Albiriox se propage principalement par le biais de fausses applications ou de liens piégés, en utilisant des techniques d'ingénierie sociale.

Les attaquants créent de fausses applications ou de fausses pages de téléchargement Google Play Store.

Les victimes sont attirées par des liens malveillants souvent envoyés par SMS (smishing) ou par WhatsApp.

Le fichier initial téléchargé (APK) n'est pas le virus final, mais un "dropper" (ou chargeur). Ce dropper utilise des techniques pour échapper à la détection de base de nos appareils.

Au moment de l’installation, le dropperdemande une multitude de permissions et simule souvent un écran de mise à jour système pour nous inciter à lui donner l'autorisation cruciale d' installer des applications inconnues.

Une fois cette autorisation accordée, il installe la charge utile finale d’Albiriox, permettant ainsi le contrôle total à distance.

Comment se protéger d'une infection Albiriox?

Puisque ce virus s'attaque directement à notre téléphone, la prévention est essentielle. Voici les conseils pour limiter les risques.

N'installez que des applications de confiance

Installez exclusivement des applications depuis des boutiques officielles, comme le Play Store.
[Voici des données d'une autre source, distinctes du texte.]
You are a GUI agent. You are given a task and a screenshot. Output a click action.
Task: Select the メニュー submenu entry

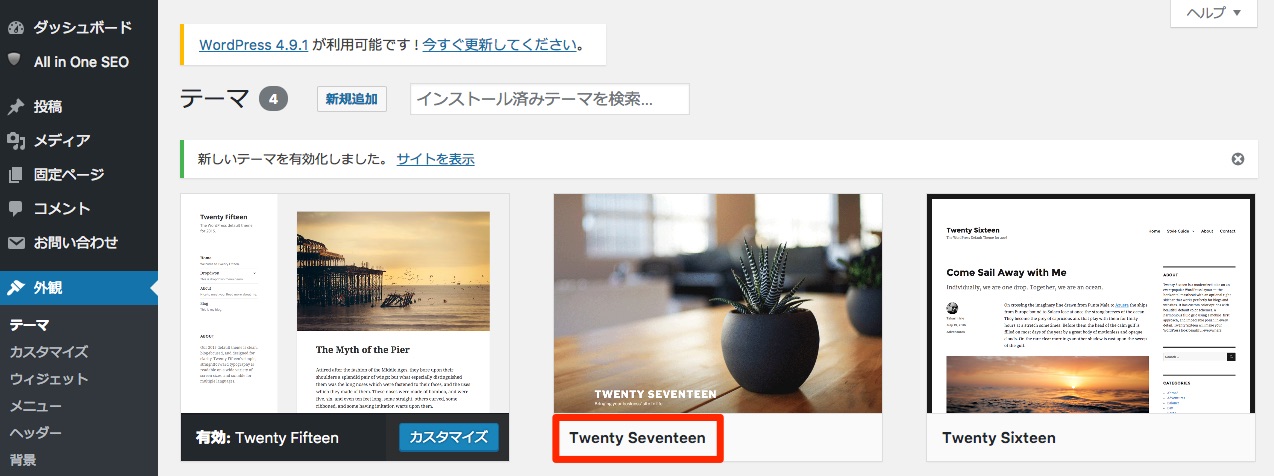click(36, 406)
Ignorez les applications proposées via des liens dans des SMS, des courriels ou des messages sur les réseaux sociaux, même si elles semblent provenir d'une marque connue.

Avant d’installer une application financière ou de détaillant, vérifiez le nom du développeur, le nombre de téléchargements et les commentaires des utilisateurs.


Scrutez les autorisations demandées

Il est très important d’examiner de près les autorisations demandées par une application au moment de l’installation.

Si vous remarquez qu’une application vous demande trop de permissions sans justification (surtout l'accès à l'accessibilité ou aux SMS), il s'agit souvent d'une application frauduleuse: désinstallez-la immédiatement.


Protégez votre appareil

Utilisez une solution antivirus fiable et à jour pour Android, qui peut détecter et bloquer ce type de menaces en temps réel.

Maintenez votre système Android et vos applications à jour pour bénéficier des derniers correctifs de sécurité.


Renforcez vos comptes

Activez l’authentification à double (2FA) sur vos services bancaires et de crypto.

Privilégiez les codes basés sur des applications (comme Google Authenticator, par exemple) plutôt que ceux envoyés par SMS, car Albiriox peut les intercepter.